Thousands of residents to receive new fire doors
About 17,000 homes will be fitted with new or upgraded front doors as part of the Council’s multi-million pound investment proposals which are set to improve resident safety and reduce fire risks.
The majority of tenants and leaseholders living in flats in tower blocks of six storeys and higher are to be given more fire-resistant doors in order to bring homes up to current building regulations that state flat front doors must provide 30 minutes’ fire and smoke protection. The plans go before Council Cabinet later this month.
The door replacement work is being undertaken in order of priority, based on fire risk assessments undertaken by the Council.The Council is initially replacing all the front doors of flats in blocks that are 10 storeys and higher, with the entire project expected to take around three years.
The doors in need of replacement include older doors that don’t meet the 30-minute fire and smoke resistance legislation and a small percentage of newer doors that may need to be replaced or improved because we cannot be sure they provide that resistance.
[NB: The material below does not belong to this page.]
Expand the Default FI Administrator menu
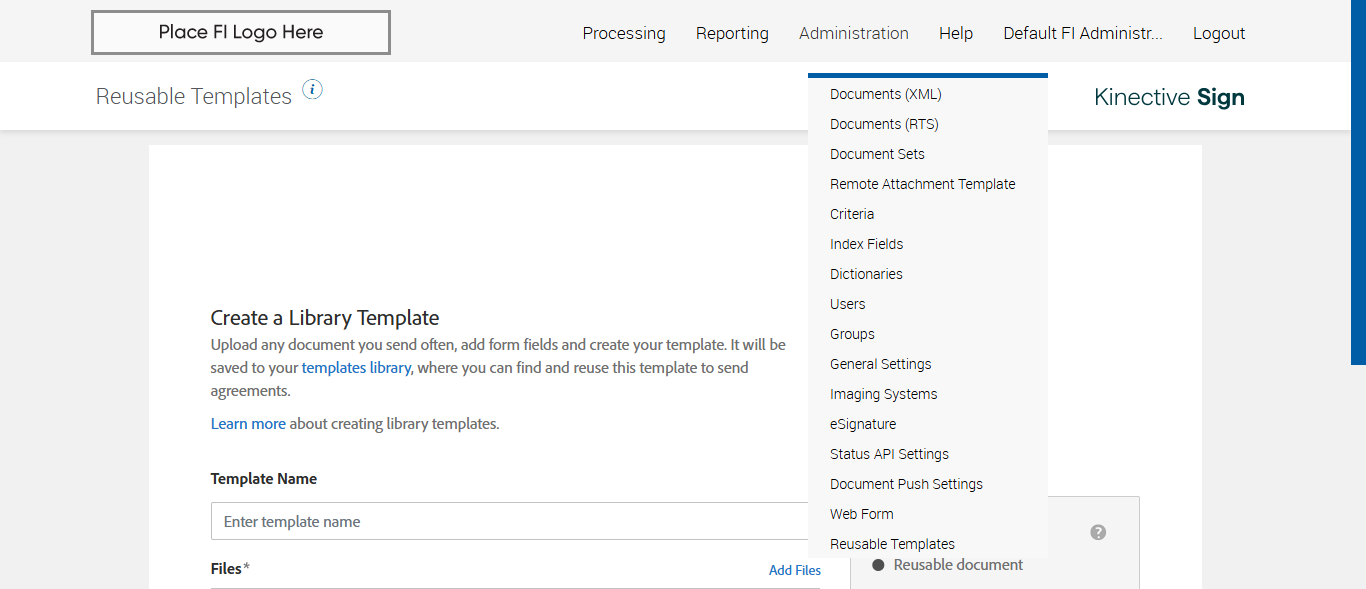This screenshot has height=589, width=1366. click(1083, 33)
This is subject to ongoing Government testing.
The newer doors the Council thinks need replacing make up approximately 10 per cent of the total number of doors. The flat front doors will be replaced with a door that meets 30 minutes of intense fire under test conditions.
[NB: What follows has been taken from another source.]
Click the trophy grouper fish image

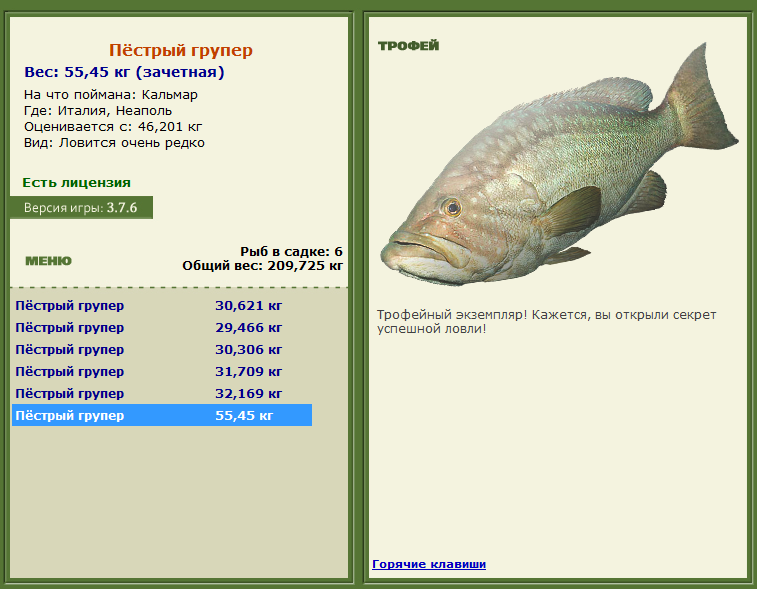click(559, 164)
We have been working very closely with the London Fire Brigade on this issue.
Their advice is that residents are at no immediate risk and the current doors provide protection and valuable escape time in the event of a fire. What we are proposing is investment in new doors that will make homes even safer.
Fire-rated doors prevent the spread of fire and smoke. It is important to remember that the Grenfell tragedy related to the cladding on the building, which assisted the spread of the fire, and not the fire doors.
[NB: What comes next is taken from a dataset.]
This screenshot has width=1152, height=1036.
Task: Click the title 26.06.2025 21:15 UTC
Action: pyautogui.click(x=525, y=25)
In March 2018, the Metropolitan Police revealed that the flat front fire doors installed in Grenfell Tower (manufactured by Manse Masterdor) failed under test conditions in 15 minutes; just half the 30-minute resistance it should have offered. We do not have any of these doors in our blocks.
Following that, the Council commissioned an accredited fire safety company to carry out fire resistance testing on its door stock, including two composite and one timber brand. The Council booked that in April and received initial results in July. The composite doors were tested on one side, which was standard practice at the time. The Government has since issued guidance that requires composite doors be tested on both sides. The manufacturers tell us their doors have passed that test; they intend to share those results, which we will scrutinise carefully.
Testing of the timber door will be undertaken by the Government in the coming weeks.